Characterization of the PIP5KβY105 mutants. Cells transfected with WT or mutant PIP5Kβ were exposed to 1 mm H₂O₂ for 15 min. A, tyrosine phosphorylation. Myc-PIP5Kβs immunoprecipitated from COS cells were blotted with α-Tyr(P) and α-Myc. Data shown are representative of at least three experiments. B, association with Syk. COS cells were cotransfected with HA-Syk and Myc-PIP5Kβ. HA-Syk was immunoprecipitated and coimmunoprecipitated Myc-PIP5Kβ was detected by Western blotting. Data shown are representative of at least three experiments. C, subcellular distribution. HeLa cells overexpressing PIP5K WT or mutants were fixed and stained with α-Myc/FITC and TRITC-phalloidin (F-actin). Scale bars, 10 μm. D, membrane association.
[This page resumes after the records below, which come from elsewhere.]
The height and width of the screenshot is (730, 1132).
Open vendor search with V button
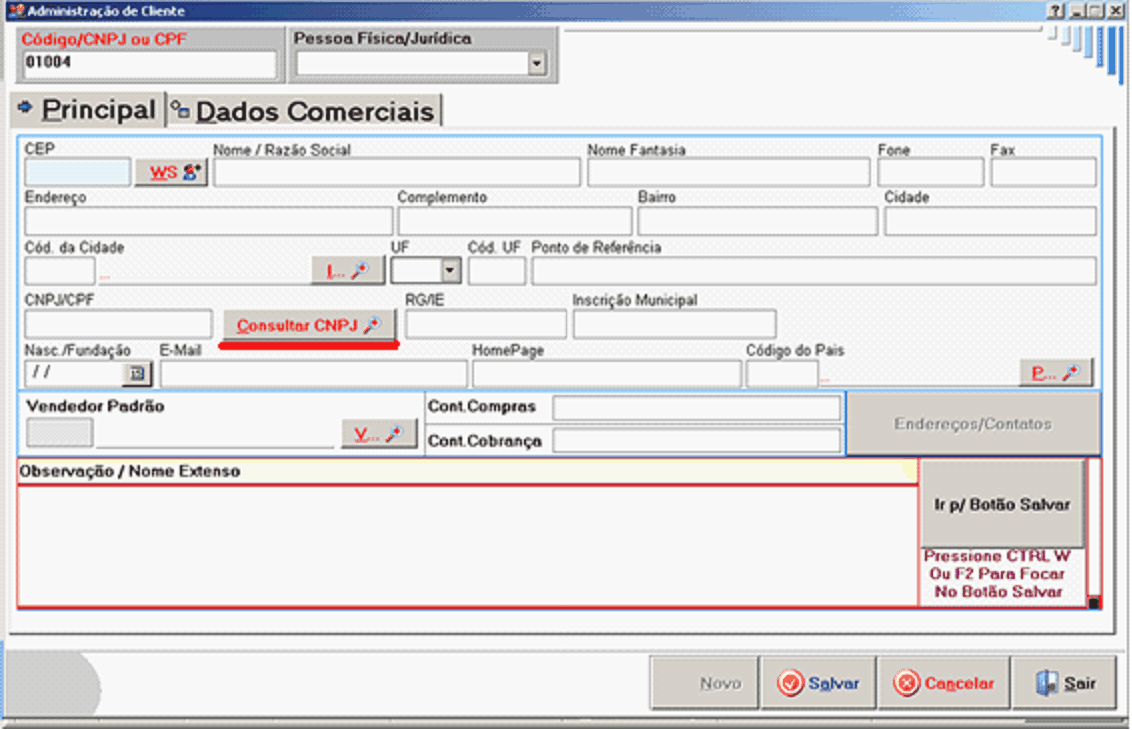379,434
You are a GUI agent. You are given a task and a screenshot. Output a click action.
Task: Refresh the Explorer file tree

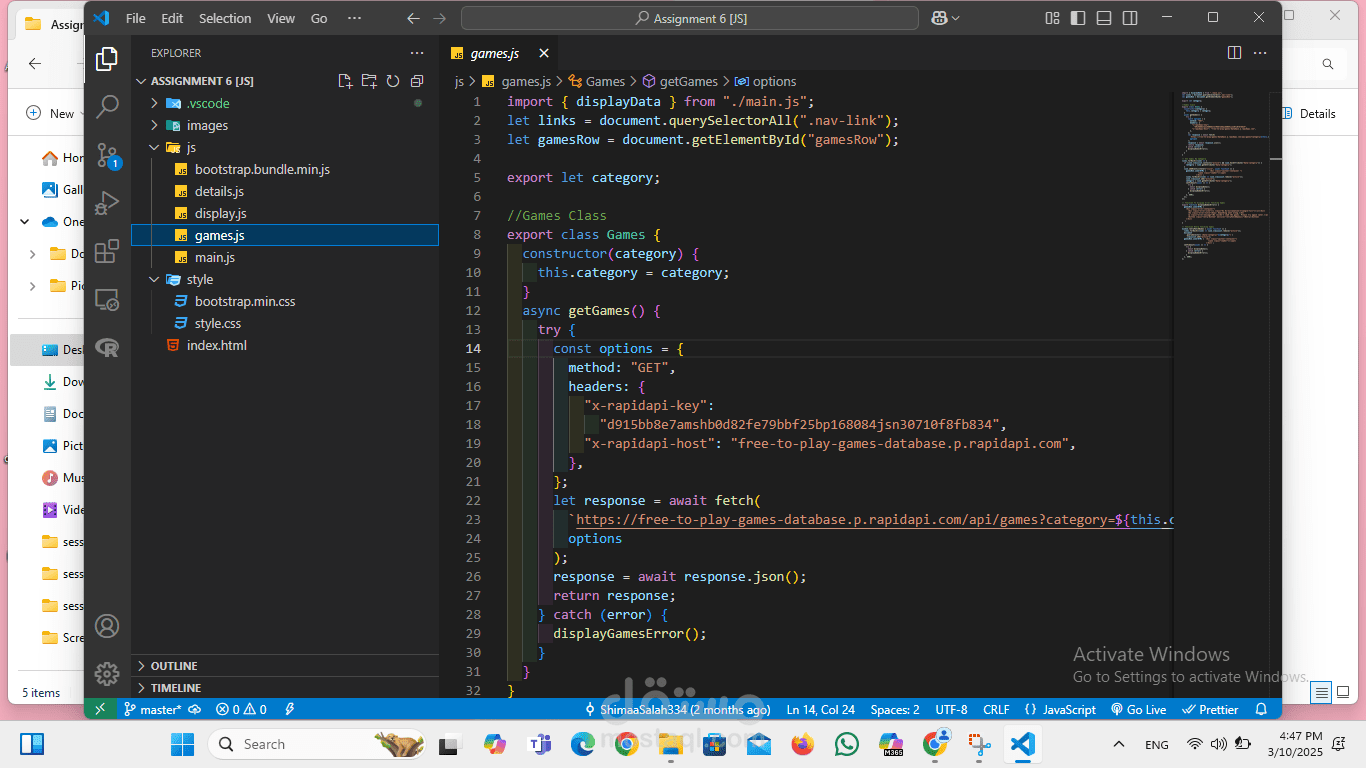click(393, 81)
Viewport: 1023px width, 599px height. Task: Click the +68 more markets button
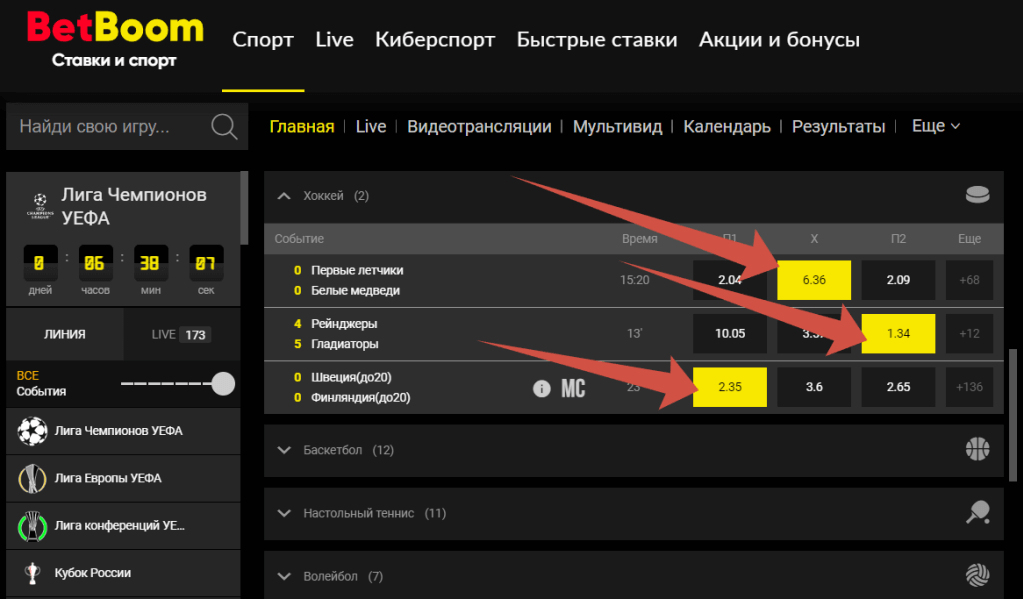coord(968,280)
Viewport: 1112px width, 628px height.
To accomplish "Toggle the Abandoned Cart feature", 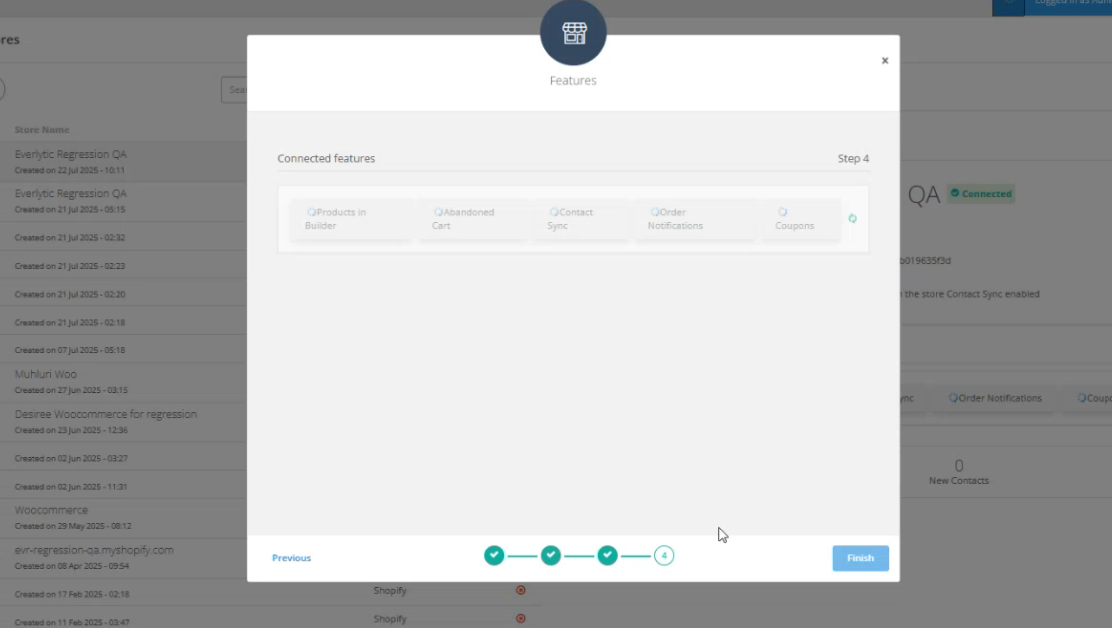I will [472, 219].
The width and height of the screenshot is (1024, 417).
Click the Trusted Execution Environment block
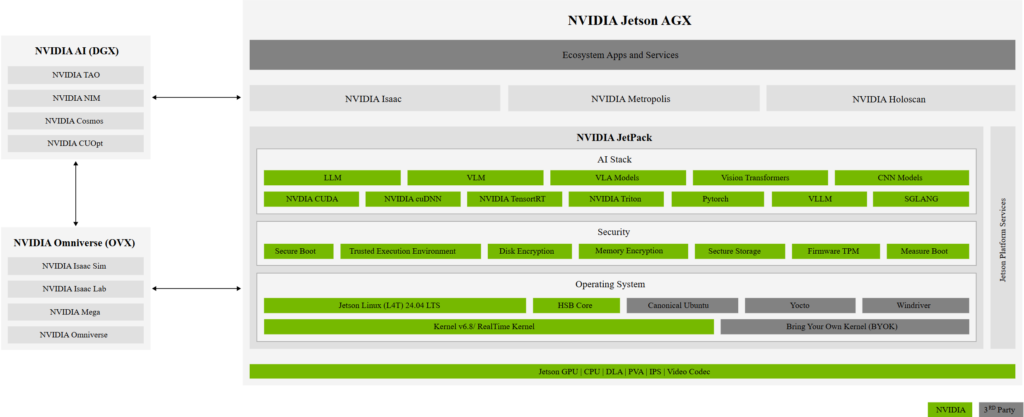(410, 251)
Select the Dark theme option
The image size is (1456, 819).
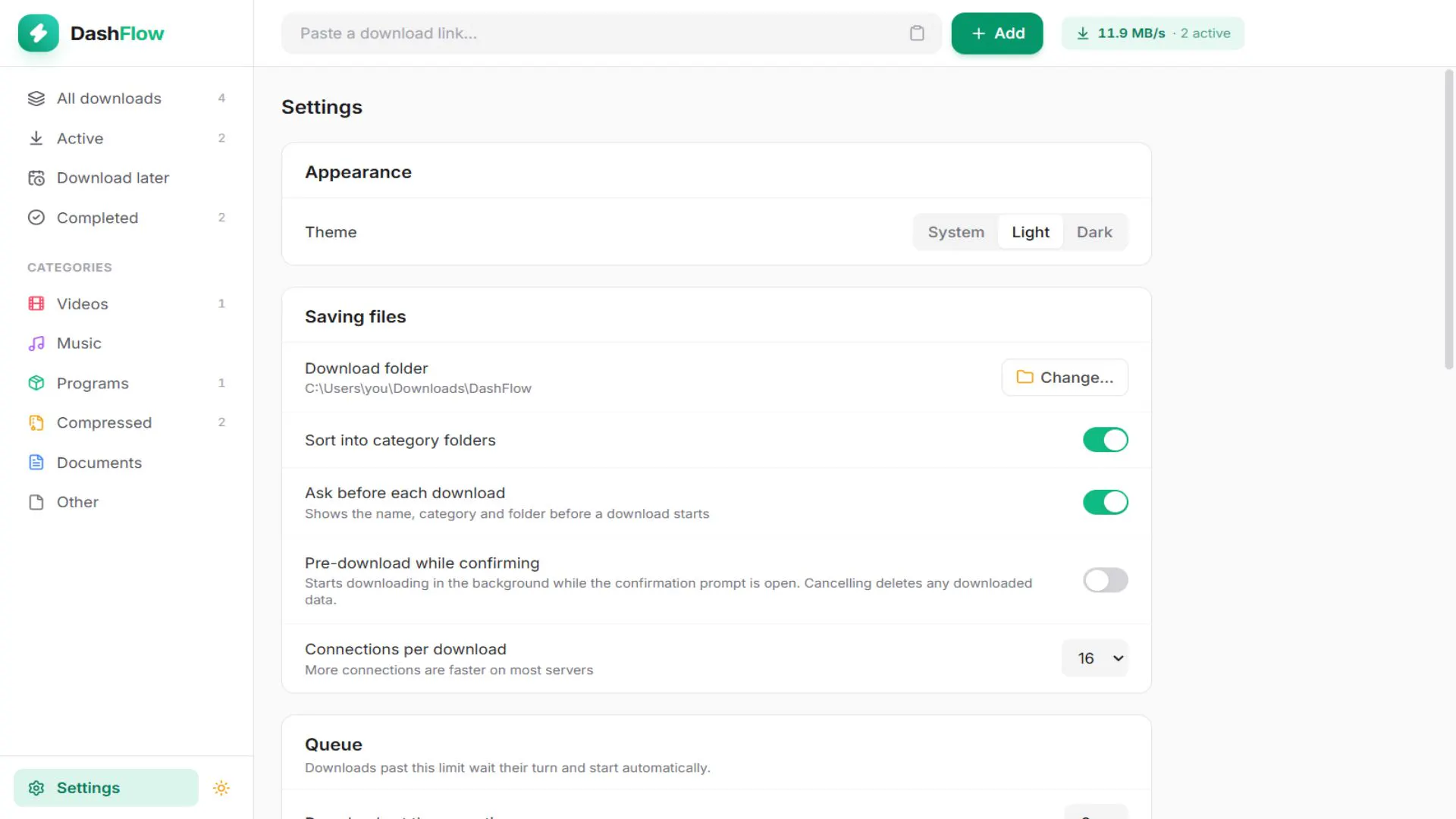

The PM-enriched and cytosolic (Cyt) fractions from COS cells were blotted with α-Myc. Data shown are representative of two independent experiments. E, in vitro lipid kinase activity. PIP5Kβ WT and Y105F were immunoprecipitated from control or H₂O₂-treated COS cells and assayed for lipid kinase activity in vitro. ³²P-Labeled PIP₂ were quantified after separation by TLC. Top, fluorogram from a representative experiment. Bottom, specific activity of the lipid kinases, calculated by normalizing the amount of [³²P]PIP₂ generated (in the linear range of the reaction) relative to the amount of Myc-PIP5Kβ used. The value for WT was defined as 1. Values shown are mean ± S.E. (n = 3).Asterisks denote statistically significant, with p < 0.05. Note the different scales used for the WT and Y105F samples. Error bars indicate S.E.M.